A/N: Dear anonymous reviewer, thank you!
I told myself I would wait for two more reviews... all it would take was two more and I'd continue.
But yours was enough for two. :)
And yes, eventually NatsumexMikan moments will happen! Just with patience.. You think that's why I haven't been getting reviews? Or is my story really just THAT crappy?
A parody is taking a story and fusing it with the plot of another story (something like that) which is what I'm doing, making a Gakuen Alice/Nothing parody.
Disclaimer: I still don't own either.
Enjoy, my now two known readers! Hahah... /that was just sad./
0o0o0o0o0o0
I shrugged on my jacket and stepped out into the breezy, sun-setting afternoon that would surely be a chilly night by the time I got back. The path I took would always cross that damned tree as much as I tried to avoid it, so that of course he would spot me when I carefully crawled by, leaves crunching beneath my hands and knees as much as I shushed them. There was no hope anyways, Natsume had been trained by the best and often in the midst of battle that had taught him to be alert and aware. Always sleeping with one eye open.

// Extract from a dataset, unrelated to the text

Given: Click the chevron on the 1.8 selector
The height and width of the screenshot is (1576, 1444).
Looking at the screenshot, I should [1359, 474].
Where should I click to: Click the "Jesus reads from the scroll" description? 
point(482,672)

"What the hell are you doing, Polka?" There was slight amusement in his voice. He was rarely amused at anything.
"Nothing!" I replied sarcastically.
"Good. That's how it should be." He said with enough sarcasm to challenge mine. I opened my mouth to spew some insult or another, but was distracted by a glimpse of something, that was perhaps nothing, as he turned his head. He noticed my hesitation.
"Have you become marginally more intelligent in the last 3 seconds and finally decided to shut your mouth?" He then yawned to display his disinterest in the conversation.

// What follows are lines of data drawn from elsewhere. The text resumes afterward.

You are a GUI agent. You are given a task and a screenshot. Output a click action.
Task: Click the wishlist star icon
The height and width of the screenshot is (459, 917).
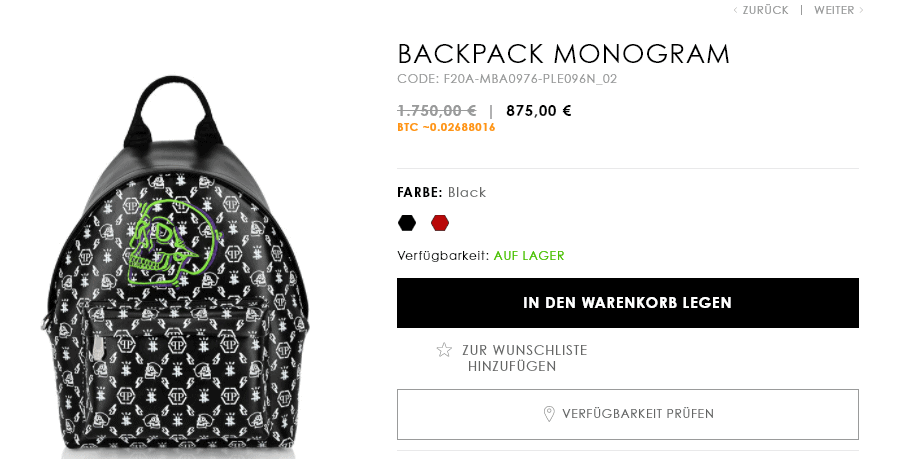pos(444,350)

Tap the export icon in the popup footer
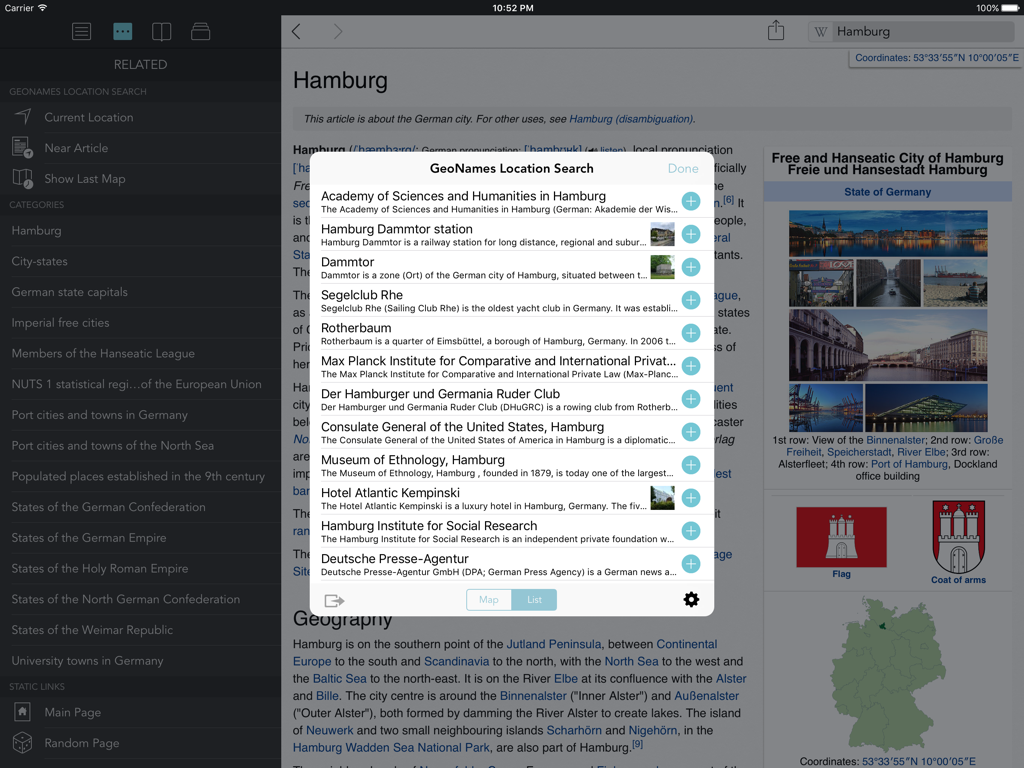334,599
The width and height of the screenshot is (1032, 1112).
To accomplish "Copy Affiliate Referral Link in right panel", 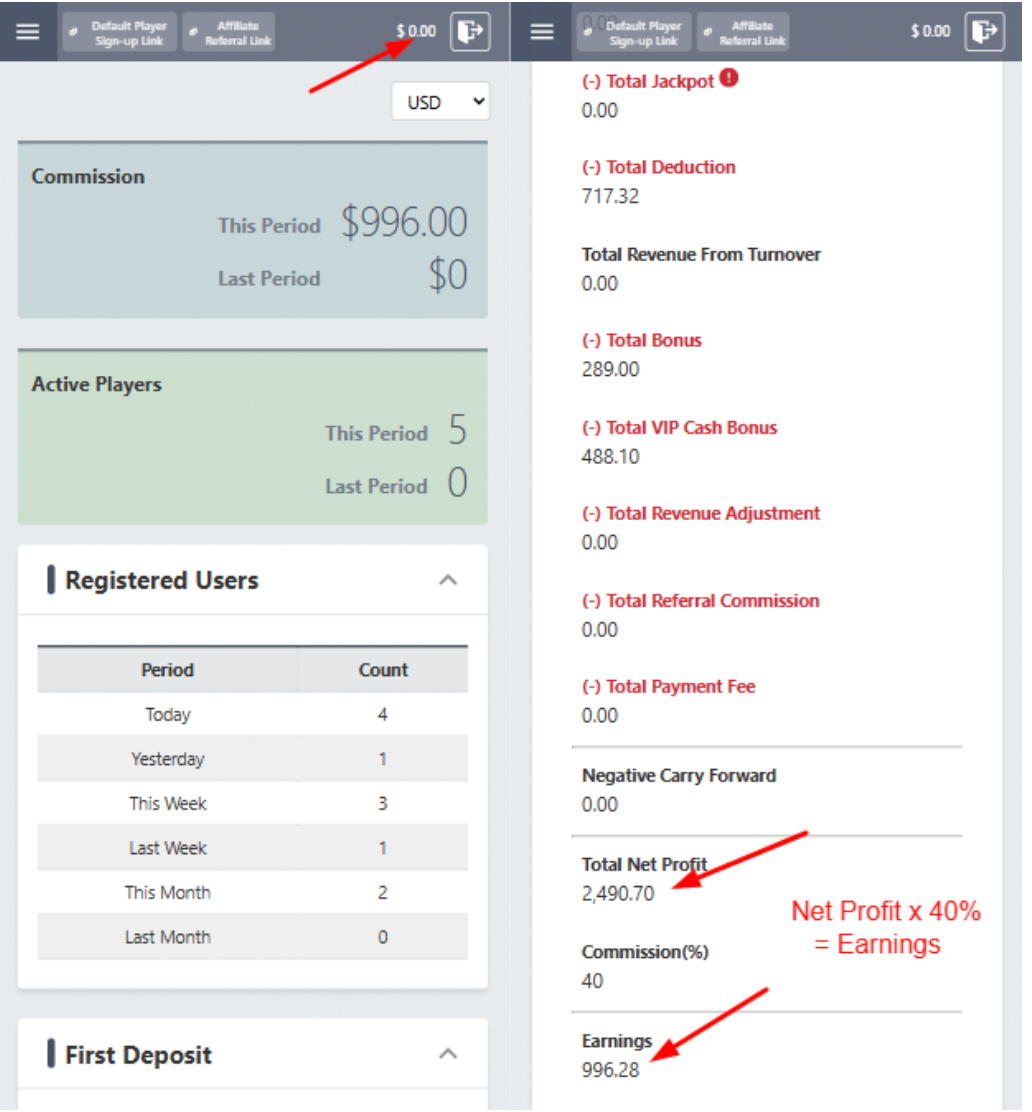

"We'll get you out of that tree Hyuuga, we have a plan!" This seemed to interest him a little, and he raised a short black brow at me.
"Oh really? I don't know why you all care enough." He scoffed. I didn't have an answer. Maybe it was because we didn't want him to be right, didn't want to believe nothing mattered and that we were wasting our time here in the school. That we'd rather be wasting our time somewhere else, doing something else.
We won't be tempted by Natsume!
I turned and ran, feeling his eyes bore into my back, as if even his gaze emitted physical heat.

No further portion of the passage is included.